▶ ANFORDERUNGEN
Formatiere bitte die Zeilen von der Zeile mit „Task: Click the print invoice icon“ bis zur Zeile mit „Action: (x=1379, y=18)“, beide eingeschlossen, als nummerierte Liste und lass Leerzeilen weg.

▶ ZU VERWENDENDE DATEN
-------------------------

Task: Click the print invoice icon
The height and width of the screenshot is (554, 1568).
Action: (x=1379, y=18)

-------------------------

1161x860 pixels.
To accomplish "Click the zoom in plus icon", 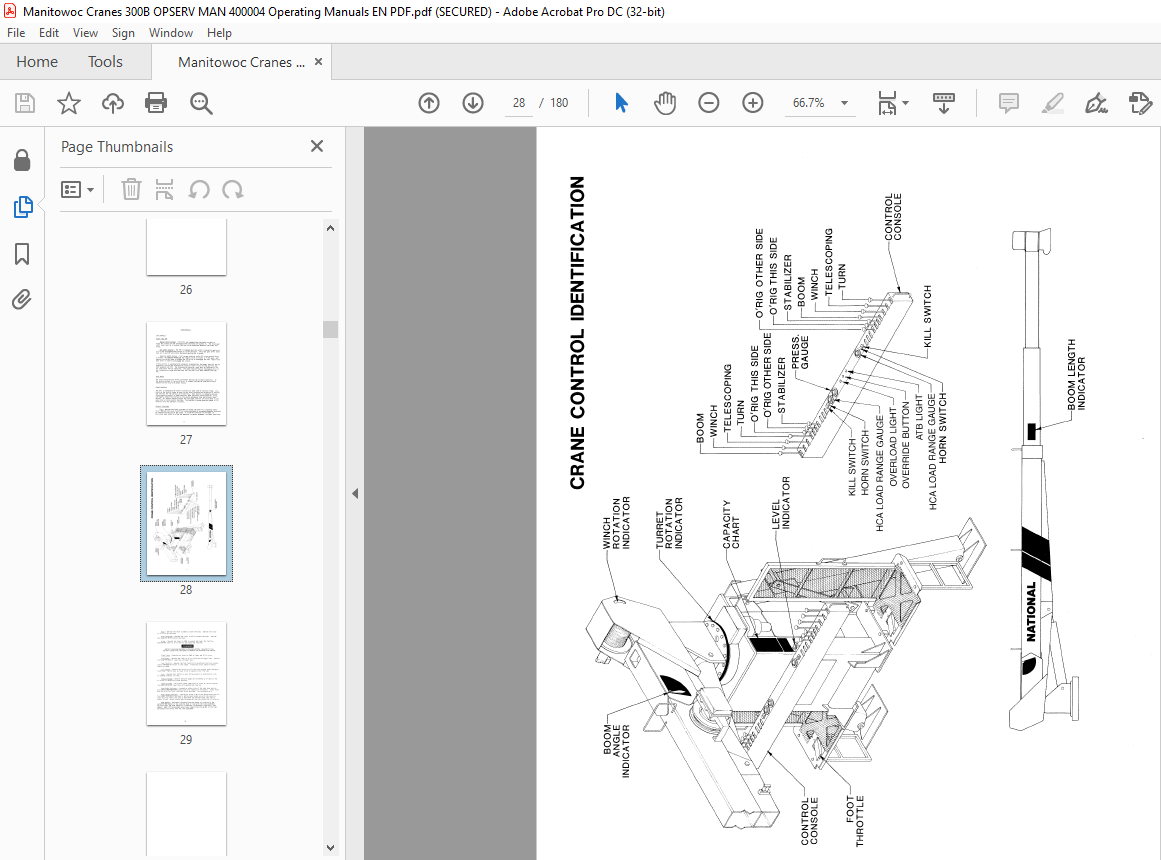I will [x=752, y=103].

-------------------------

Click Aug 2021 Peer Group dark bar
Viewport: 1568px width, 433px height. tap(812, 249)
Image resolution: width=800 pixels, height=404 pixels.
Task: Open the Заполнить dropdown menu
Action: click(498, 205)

-------------------------

▶ LÖSUNG
1. Task: Click the print invoice icon
2. The height and width of the screenshot is (554, 1568).
3. Action: (x=1379, y=18)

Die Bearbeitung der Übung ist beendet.